Assigned task.
Print the lines below from the line with "Click the compass to reset north" to the line with "Select the IMG_0137.MOV clip in Media panel" exactly, keeping both ends, and print no pictures.

The records.

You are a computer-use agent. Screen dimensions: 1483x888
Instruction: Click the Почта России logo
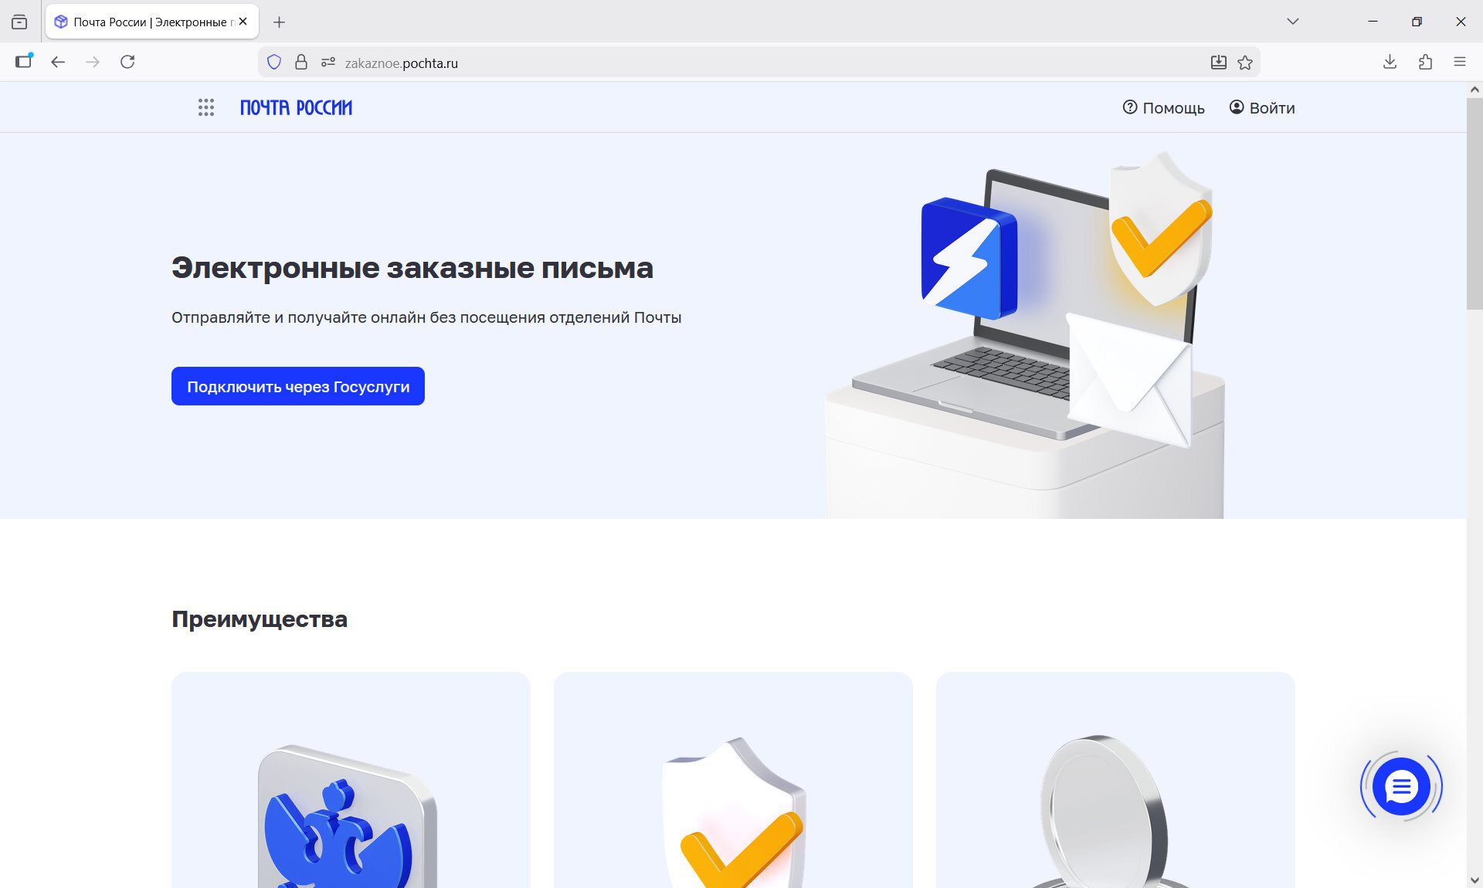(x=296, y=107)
==
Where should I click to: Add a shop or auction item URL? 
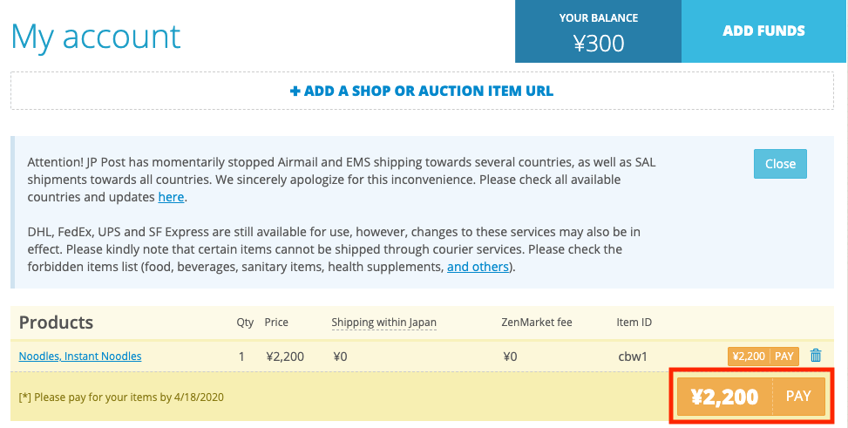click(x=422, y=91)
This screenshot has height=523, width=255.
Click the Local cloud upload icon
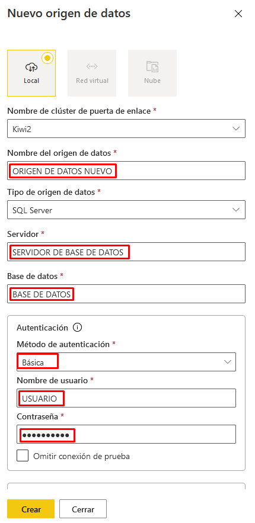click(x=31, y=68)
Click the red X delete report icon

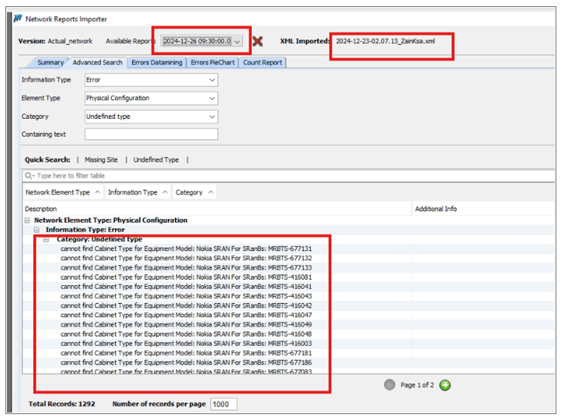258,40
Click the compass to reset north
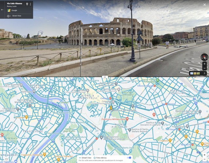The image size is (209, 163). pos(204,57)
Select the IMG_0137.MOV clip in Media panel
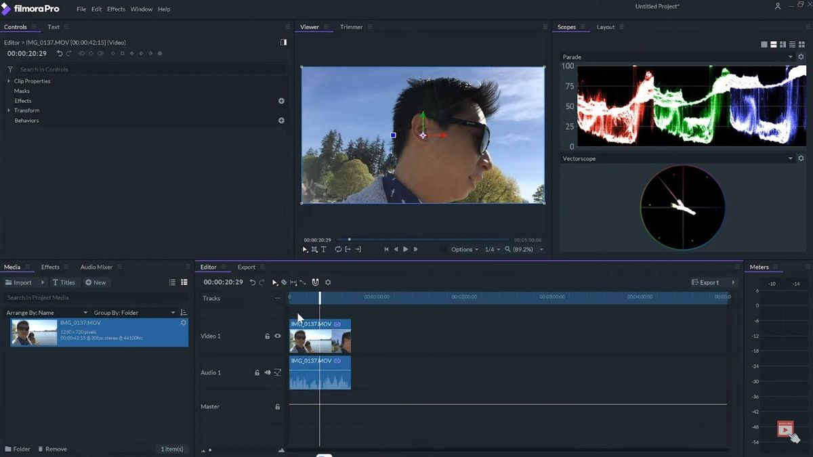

Exercise result.
Click the compass to reset north
The image size is (209, 163). pos(204,57)
Select the IMG_0137.MOV clip in Media panel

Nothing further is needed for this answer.